Samira Abdallah Fogaça

Vera Guidolin

Rozeli Rita Rodrigues

Este trabalho tem como objetivo mostrar as percepções das equipes de PACS/PSF e ESB dos 20 municípios da 17ª Coordenadoria Regional de Saúde – CRS Ijuí-RS, com relação ao seu processo de trabalho, forma de atuação das equipes e entendimento sobre Educação Permanente em Saúde, visando garantir a integralidade da atenção aos usuários do SUS. Realizado pela Coordenadoria Regional do PACS/PSF da 17ª CRS, em julho de 2005, através de 5 encontros microrregionais totalizando a participação de 38 equipes do PSF, 23 ESB, 4 EPACS, entre outros profissionais, totalizando 427 profissionais. Foram realizadas oficinas com perguntas abertas de caráter qualitativo, descritivo e exploratório, contendo as seguintes questões norteadoras: Quais os nós críticos que dificultam a atuação da equipe do PSF com o objetivo de garantir a integralidade da atenção aos usuários do SUS? O que você entende (conceito) por Educação Permanente em Saúde? Como se dá o processo de trabalho das equipes de PSF? Os manuscritos foram analisados utilizando a metodologia preconizada por Minayo (2003): ordenação, classificação dos dados e análise final.
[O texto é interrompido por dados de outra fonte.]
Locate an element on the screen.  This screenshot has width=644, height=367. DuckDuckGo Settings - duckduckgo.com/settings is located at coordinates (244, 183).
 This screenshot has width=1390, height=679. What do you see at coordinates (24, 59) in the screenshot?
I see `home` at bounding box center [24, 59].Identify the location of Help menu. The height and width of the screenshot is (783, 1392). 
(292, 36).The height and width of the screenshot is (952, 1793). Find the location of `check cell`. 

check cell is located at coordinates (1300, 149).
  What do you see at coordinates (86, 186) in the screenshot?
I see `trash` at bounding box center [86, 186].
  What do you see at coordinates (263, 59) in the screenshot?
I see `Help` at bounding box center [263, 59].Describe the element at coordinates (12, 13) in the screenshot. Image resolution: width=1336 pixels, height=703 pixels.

Evidenciou-se que a grande dificuldade encontrada pelos profissionais é o número reduzido de trabalhadores em saúde, falta de capacitação/informação, comprometimento e planejamento por parte da equipe e gestores. Foram sugeridas: contratação de maior número de profissionais, maior conscientização e capacitação da equipe e reorganização do atendimento. A Educação Permanente em Saúde foi entendida como um processo contínuo de capacitação, busca de melhorias através de trocas de experiências entre as equipes, repensando o conceito de saúde em benefício dos usuários. Acreditamos na relevância deste estudo para a transformação de processos de trabalho nos serviços e na formação para a saúde, produzir novos conhecimentos e possibilitar a transformação no mundo do trabalho, rever práticas de saúde e a possibilidade de implementar novas tecnologias com intuito de garantir a integralidade da atenção aos usuários do SUS.